Atmosfer 55 Cancri e
Mirip seperti Bumi, planet asing 55 Cancri e rupanya juga memiliki atmosfer. Hal ini terungkap ketika para astronom melakukan studi dengan menggunakan model penelitian yang lebih baik tentang bagaimana energi dari bintang induk akan mengalir ke seluruh planet dan dipancarkan kembali ke ruang angkasa.

Para astronom menemukan bahwa sisi malam planet 55 Cancri e ternyata tidak sedingin yang diperkirakan sebelumnya. Sisi yang seharusnya dingin tersebut masih cukup panas menurut standar Bumi, dengan suhu rata-rata 1.300 derajat Celsius hingga 1.400 derajat Celsius. Perbedaan antara sisi panas dan dingin seharusnya lebih ekstrem jika tidak ada atmosfer.

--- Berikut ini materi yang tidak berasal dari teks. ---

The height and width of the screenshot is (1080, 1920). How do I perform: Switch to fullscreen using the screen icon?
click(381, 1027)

Perbedaan suhu yang tidak terlalu jomplang itu hanya bisa dijelaskan oleh kehadiran atmosfer di sana. Menurut pengamatan menggunakan teleskop antariksa Spitzer, 55 Cancri e kemungkinan memiliki atmosfer yang mirip atmosfer Bumi, dengan komposisinya yang terdiri atas hidrogen, nitrogen, dan bahkan oksigen. Hanya saja, atmosfer 55 Cancri e lebih tebal.

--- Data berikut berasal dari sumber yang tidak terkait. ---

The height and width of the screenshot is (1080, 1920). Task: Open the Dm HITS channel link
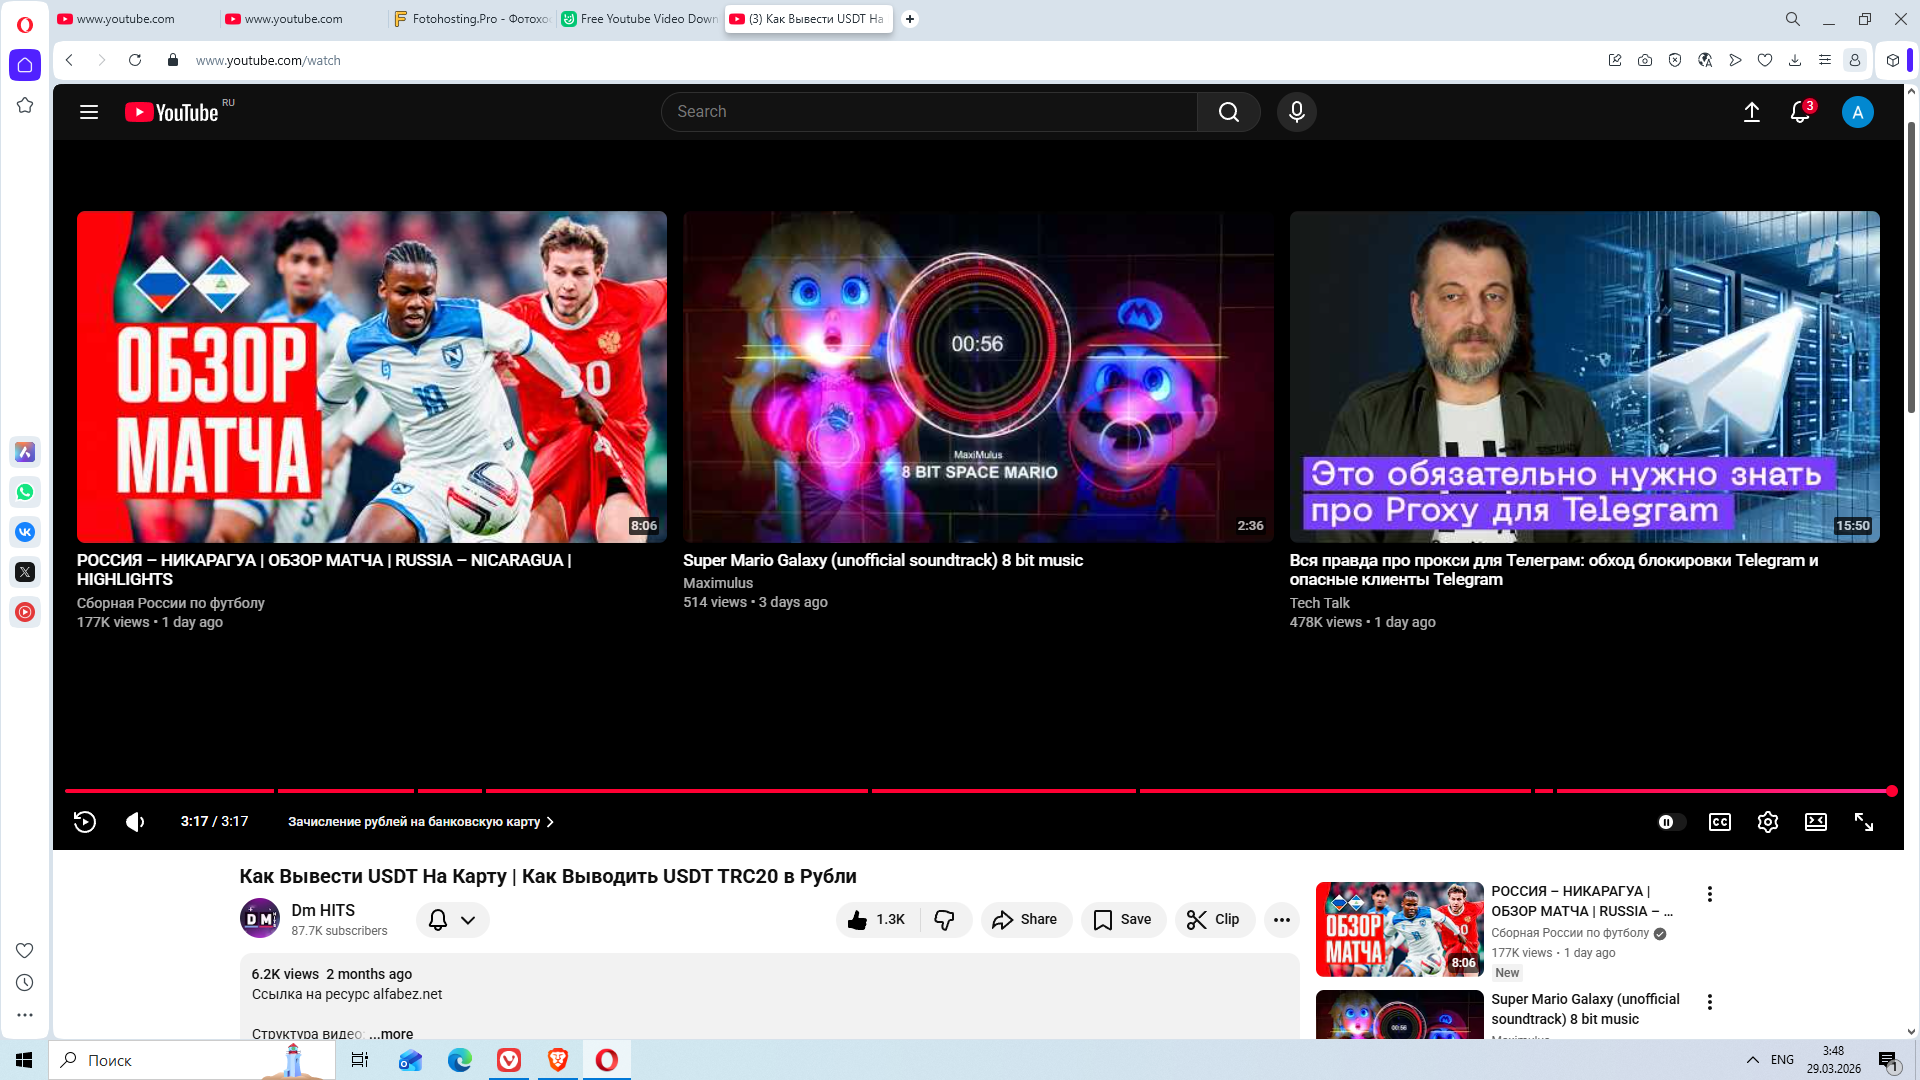323,910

Penemuan atmosfer ini bukan berarti studi terhadap 55 Cancri e selesai begitu saja, melainkan justru menambah pertanyaan baru, salah satunya: Mengapa atmosfer planet ini tidak menghilang mengingat lingkungan radiasi yang berbahaya dari sang bintang induk?

Memahami planet ini lebih jauh akan membantu kita menjawab pertanyaan yang lebih besar tentang evolusi planet berbatu, termasuk evolusi planet Bumi kita.